──────── Data records ────────
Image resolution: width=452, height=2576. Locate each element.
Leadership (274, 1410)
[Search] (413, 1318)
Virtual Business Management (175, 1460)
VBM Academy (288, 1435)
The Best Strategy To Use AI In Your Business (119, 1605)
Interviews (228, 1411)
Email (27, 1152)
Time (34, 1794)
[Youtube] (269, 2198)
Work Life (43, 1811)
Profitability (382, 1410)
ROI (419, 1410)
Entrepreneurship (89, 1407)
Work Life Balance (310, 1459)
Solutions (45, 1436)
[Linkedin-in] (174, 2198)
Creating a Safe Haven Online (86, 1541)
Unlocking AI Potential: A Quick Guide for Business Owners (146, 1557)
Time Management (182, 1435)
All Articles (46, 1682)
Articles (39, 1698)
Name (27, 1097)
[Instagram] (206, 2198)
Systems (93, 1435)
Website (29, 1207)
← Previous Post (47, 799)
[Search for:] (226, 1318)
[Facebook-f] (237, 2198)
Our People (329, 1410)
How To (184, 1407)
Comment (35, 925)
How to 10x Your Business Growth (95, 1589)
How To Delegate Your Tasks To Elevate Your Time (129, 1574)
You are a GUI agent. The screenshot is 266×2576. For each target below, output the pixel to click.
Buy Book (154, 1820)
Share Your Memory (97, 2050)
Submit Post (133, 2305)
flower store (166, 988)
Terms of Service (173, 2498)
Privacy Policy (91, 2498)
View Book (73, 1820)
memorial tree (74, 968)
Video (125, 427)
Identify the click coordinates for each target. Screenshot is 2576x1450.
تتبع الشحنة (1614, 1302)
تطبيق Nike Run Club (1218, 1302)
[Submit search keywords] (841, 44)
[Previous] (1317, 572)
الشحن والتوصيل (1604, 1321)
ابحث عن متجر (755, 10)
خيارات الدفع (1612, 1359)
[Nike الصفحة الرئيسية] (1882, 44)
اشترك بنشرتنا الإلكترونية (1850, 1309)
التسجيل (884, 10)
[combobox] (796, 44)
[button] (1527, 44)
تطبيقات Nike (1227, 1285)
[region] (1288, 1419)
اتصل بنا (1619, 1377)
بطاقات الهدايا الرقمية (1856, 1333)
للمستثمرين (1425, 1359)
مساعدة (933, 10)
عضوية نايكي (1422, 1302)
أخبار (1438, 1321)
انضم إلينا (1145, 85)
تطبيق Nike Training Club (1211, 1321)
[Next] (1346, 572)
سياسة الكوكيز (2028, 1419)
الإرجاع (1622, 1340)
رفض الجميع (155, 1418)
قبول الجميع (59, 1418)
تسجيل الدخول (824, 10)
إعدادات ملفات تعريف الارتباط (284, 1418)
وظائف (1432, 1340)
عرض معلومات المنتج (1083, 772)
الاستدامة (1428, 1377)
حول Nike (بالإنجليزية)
────────
Exercise description:
Give the exact lines, and only those, from the line containing "[Facebook-f] (237, 2198)" through the line containing "رفض الجميع (155, 1418)" in the entries above.

Answer:
[Facebook-f] (237, 2198)
Our People (329, 1410)
How To (184, 1407)
Comment (35, 925)
How to 10x Your Business Growth (95, 1589)
How To Delegate Your Tasks To Elevate Your Time (129, 1574)
You are a GUI agent. The screenshot is 266×2576. For each target below, output the pixel to click.
Buy Book (154, 1820)
Share Your Memory (97, 2050)
Submit Post (133, 2305)
flower store (166, 988)
Terms of Service (173, 2498)
Privacy Policy (91, 2498)
View Book (73, 1820)
memorial tree (74, 968)
Video (125, 427)
Identify the click coordinates for each target. Screenshot is 2576x1450.
تتبع الشحنة (1614, 1302)
تطبيق Nike Run Club (1218, 1302)
[Submit search keywords] (841, 44)
[Previous] (1317, 572)
الشحن والتوصيل (1604, 1321)
ابحث عن متجر (755, 10)
خيارات الدفع (1612, 1359)
[Nike الصفحة الرئيسية] (1882, 44)
اشترك بنشرتنا الإلكترونية (1850, 1309)
التسجيل (884, 10)
[combobox] (796, 44)
[button] (1527, 44)
تطبيقات Nike (1227, 1285)
[region] (1288, 1419)
اتصل بنا (1619, 1377)
بطاقات الهدايا الرقمية (1856, 1333)
للمستثمرين (1425, 1359)
مساعدة (933, 10)
عضوية نايكي (1422, 1302)
أخبار (1438, 1321)
انضم إلينا (1145, 85)
تطبيق Nike Training Club (1211, 1321)
[Next] (1346, 572)
سياسة الكوكيز (2028, 1419)
الإرجاع (1622, 1340)
رفض الجميع (155, 1418)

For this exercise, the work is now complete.